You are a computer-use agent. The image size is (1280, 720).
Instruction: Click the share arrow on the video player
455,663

--------------------------------

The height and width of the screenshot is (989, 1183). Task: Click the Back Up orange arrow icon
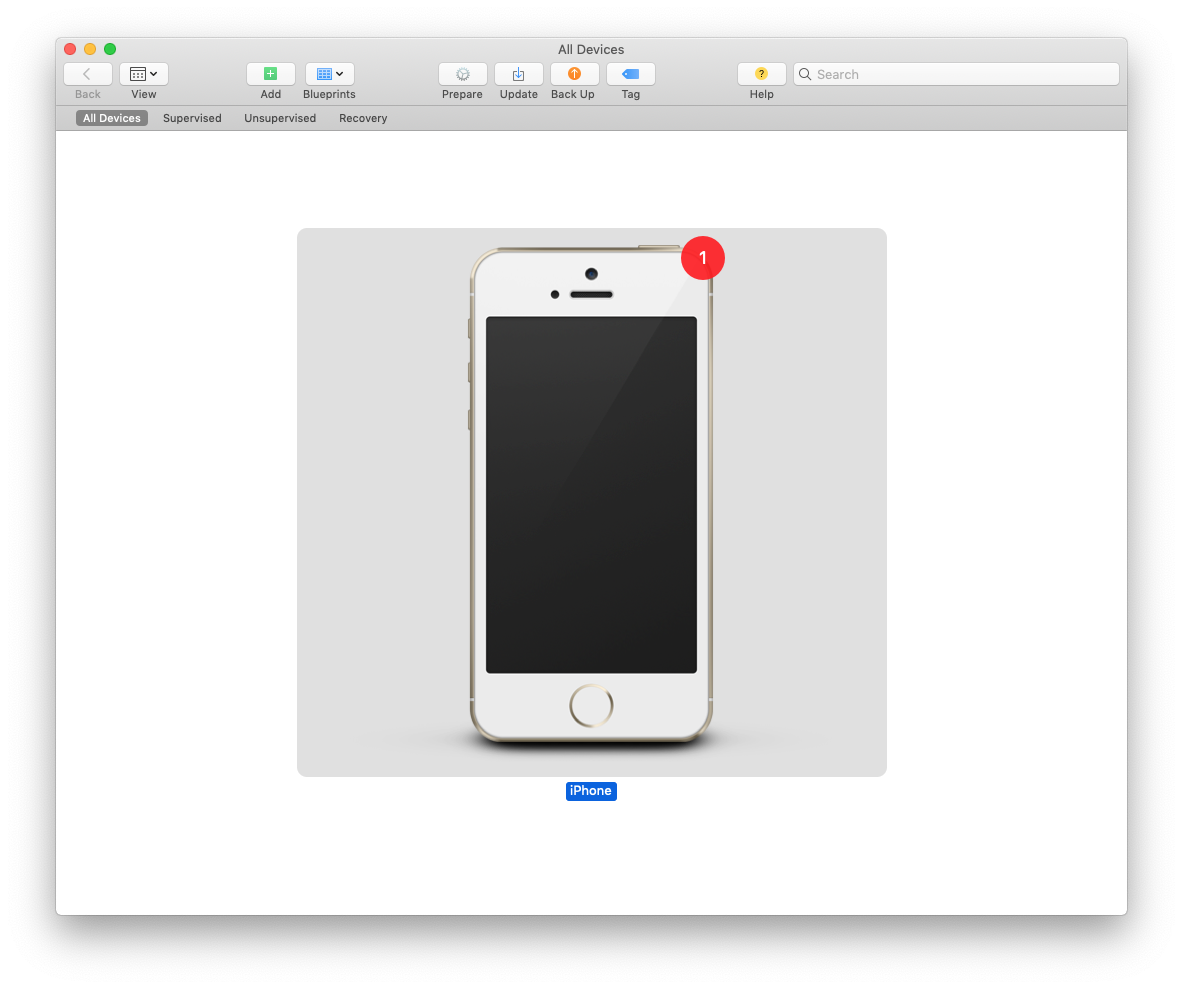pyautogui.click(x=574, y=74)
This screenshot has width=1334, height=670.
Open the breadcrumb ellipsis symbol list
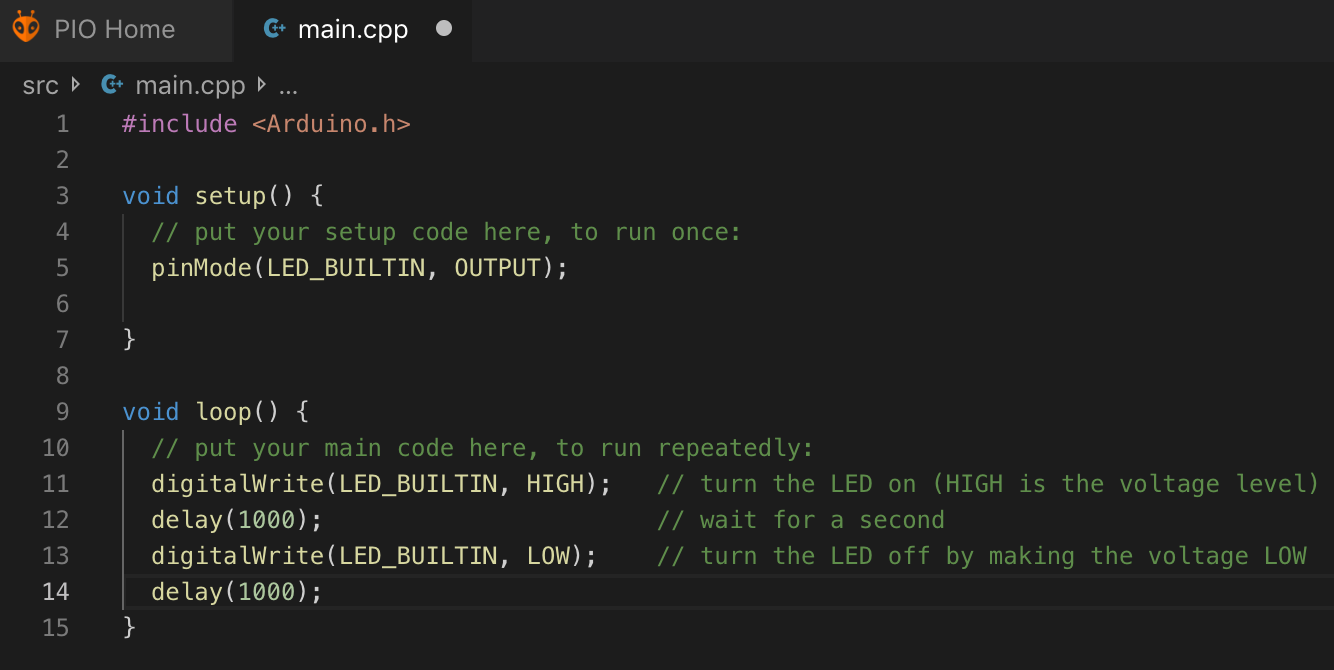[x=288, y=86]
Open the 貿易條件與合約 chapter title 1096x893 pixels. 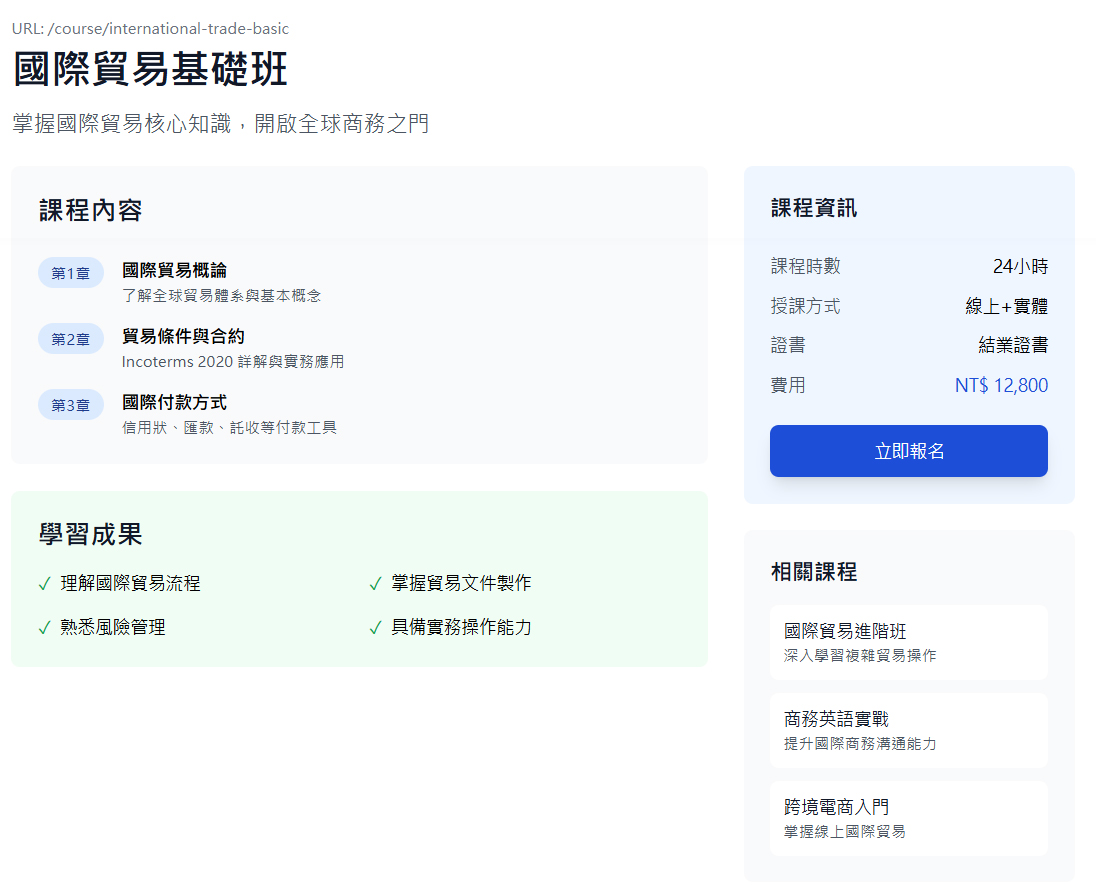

--------------------------------

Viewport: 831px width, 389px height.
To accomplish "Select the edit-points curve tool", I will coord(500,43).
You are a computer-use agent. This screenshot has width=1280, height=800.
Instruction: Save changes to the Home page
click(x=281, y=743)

--------------------------------

• Aim of the task: If a line in the entries includes the word "agent", copy that line out.

• Result below:
You are a computer-use agent. The image size is (1280, 720).
You are a computer-use agent. This screenshot has width=1280, height=800.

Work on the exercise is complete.